We are writing to you in light of the recently published summary of the final report of Myanmar’s Independent Commission of Enquiry (ICOE), which was issued the same week that the International Court of Justice (ICJ) ordered Myanmar to take immediate action to prevent genocide against the country’s persecuted Rohingya minority. In particular, we would like to raise grave concerns regarding the ICOE’s: (1) independence and impartiality; (2) methodology; and (3) flaws in narrative and findings.
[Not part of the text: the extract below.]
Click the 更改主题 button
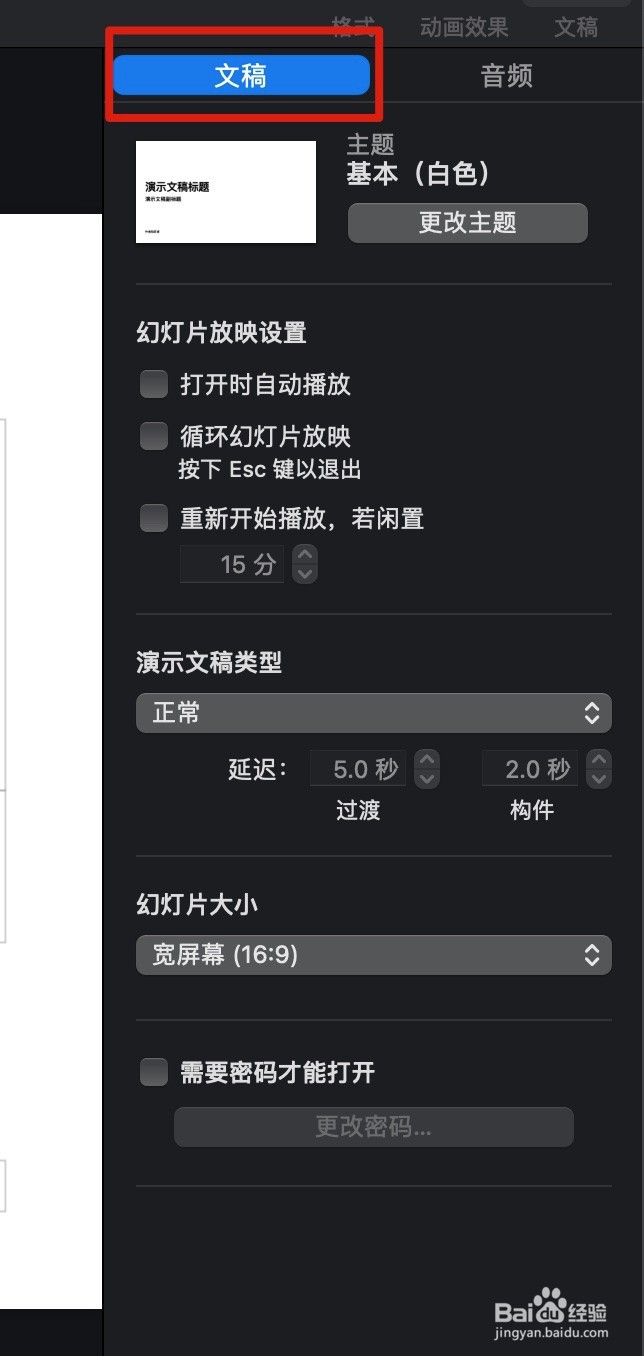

The ICOE’s independence and impartiality have been seriously undermined by its reliance on the Office of the President of Myanmar for financial and technical support, as well as by the composition of the Commission itself, which includes at least one official directly implicated in the bulldozing of Rohingya villages damaged during the 2017 crisis in Rakhine State. The executive summary of the ICOE’s report also provides no information as to what sources and materials were relied upon beyond individual interviews, nor how the ICOE corroborated and verified this information, making it impossible to assess the quality of their methodology. Crucially, the ICOE did not interview a single Rohingya refugee in Cox’s Bazar, Bangladesh, regarding the circumstances that resulted in over 700,000 people fleeing the country. Finally, there are serious flaws and misrepresentations in the ICOE’s narrative of the crisis in Rakhine State, including disturbing inaccuracies and omissions in relation to mass rape and widespread sexual violence directed at Rohingya women and girls during the military’s so-called “clearance operations.”